Sexual Harassment. WikiLeaks. Tax Returns. Private E-mail Servers. 3 A.M. Tweets. The list goes on. By any standard, this has been a particularly rough presidential election. What should be a conversation about our hopes for the future has become a screaming match over our fears and anxieties. No wonder Americans are tired of it.
Nothing could be more different from our U.S. election than the election process happening this week at the Jesuits’ 36th General Congregation. Congregations, as our own Ken Homan noted, are gatherings of Jesuit delegates from around the world who meet to elect the worldwide head of the Jesuits, the superior general, and discuss the state and direction of the Jesuit mission. This week the Jesuit delegates in Rome are in the process of electing the next superior general of the Society of Jesus through a surprisingly democratic and deeply inspirational process called the murmuratio.
What is a murmuratio? In it, Jesuit electors gather information over a period of four days about potential candidates through a series of one-on-one conversations with other electors, guided by their own prayer and the qualities and qualifications laid out by Saint Ignatius of Loyola himself. There is no campaigning or lobbying allowed. In fact, the only way to learn about a qualified Jesuit is to ask. At the end of the week, the electors will cast paper ballots until a simple majority is reached. It is a surprisingly passive process, and yet those who have participated in elections before say it is one of the most prayerful and concrete ways of witnessing the Holy Spirit guiding the Church today.
A deeply personal quality marks this process, revealing the role community and relationships play in selecting Jesuit leaders. The key to this election relies on shared Jesuit values discussed by locally elected delegates coming together to discern their future together. It’s old-fashioned, but the practices of face-to-face conversation and relationship-building strengthen the search for common understanding within this special Jesuit community, characteristics which feel foreign to many in this year’s U.S. presidential election.

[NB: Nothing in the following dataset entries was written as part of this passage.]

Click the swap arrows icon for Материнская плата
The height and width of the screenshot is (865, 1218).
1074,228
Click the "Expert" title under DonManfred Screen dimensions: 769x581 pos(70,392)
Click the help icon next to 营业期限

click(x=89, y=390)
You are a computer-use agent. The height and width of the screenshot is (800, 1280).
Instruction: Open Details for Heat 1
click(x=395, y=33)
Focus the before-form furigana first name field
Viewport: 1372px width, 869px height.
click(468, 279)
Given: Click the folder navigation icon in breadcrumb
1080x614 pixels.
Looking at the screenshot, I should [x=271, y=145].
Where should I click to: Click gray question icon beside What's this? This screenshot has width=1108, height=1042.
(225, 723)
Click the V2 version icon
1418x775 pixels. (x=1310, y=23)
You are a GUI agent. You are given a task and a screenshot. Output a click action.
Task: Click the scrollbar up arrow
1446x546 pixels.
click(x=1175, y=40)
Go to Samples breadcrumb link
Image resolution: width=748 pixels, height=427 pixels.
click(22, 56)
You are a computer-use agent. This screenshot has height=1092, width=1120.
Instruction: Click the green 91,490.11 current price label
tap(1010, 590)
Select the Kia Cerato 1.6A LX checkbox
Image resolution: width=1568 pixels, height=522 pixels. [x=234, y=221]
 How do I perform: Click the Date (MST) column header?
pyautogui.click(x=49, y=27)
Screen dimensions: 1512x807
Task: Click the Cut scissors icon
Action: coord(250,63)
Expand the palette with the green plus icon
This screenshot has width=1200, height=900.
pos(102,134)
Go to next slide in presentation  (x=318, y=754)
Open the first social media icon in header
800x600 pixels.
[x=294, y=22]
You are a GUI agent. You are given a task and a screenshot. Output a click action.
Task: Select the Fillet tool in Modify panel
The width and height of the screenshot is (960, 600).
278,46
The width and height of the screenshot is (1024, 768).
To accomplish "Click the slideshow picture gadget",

But what about the issues and leaders being voted on in our local elections? The importance of local elections is often eclipsed by the national media attention on presidential candidates, but what happens on the local political level is just as important. It might also be a way for us to rediscover the personal and communal values embedded in democratic elections.
When we talk about local politics, we mean issues that will affect your city, your community, and your neighborhood. They aren’t just “out there”: the constitutional amendments and referendums which appear on local ballots significantly affect you and your neighbor.
And it’s people, not just issues. Those running for local office, whether as judge, mayor or councilwoman, can be people you know, or perhaps who know you. How many presidential candidates do you know? How many of them know you? Informed voters at the local level are members of our communities who care about the future and care about their neighbors.
That’s why equating politics with only what happens on the national level does a disservice to the role local communities play in the democratic process. What happens on the local political level often affects us directly, and yet so many are unaware of local issues or know next to nothing about the candidates running for various posts. Yet it’s at the local level that one can actually engage fellow citizens and cultivate genuine community.
In this way, local politics can be a lot like the election of a Jesuit superior general. Yes, they are very different processes and very different bodies of people. Yet both prioritize relationality and community. Just as Jesuits are able to search among themselves for men who are “most outstanding in every virtue…and known as such for the longest time,” it is similarly possible in your local community to come to know your fellow citizens as the neighbors that they are. Maybe that is how change begins.
Perhaps the presidential election does feel distant and impersonal. But local politics could be a way for us to experience some of the very qualities highlighted during the election of the next Superior General.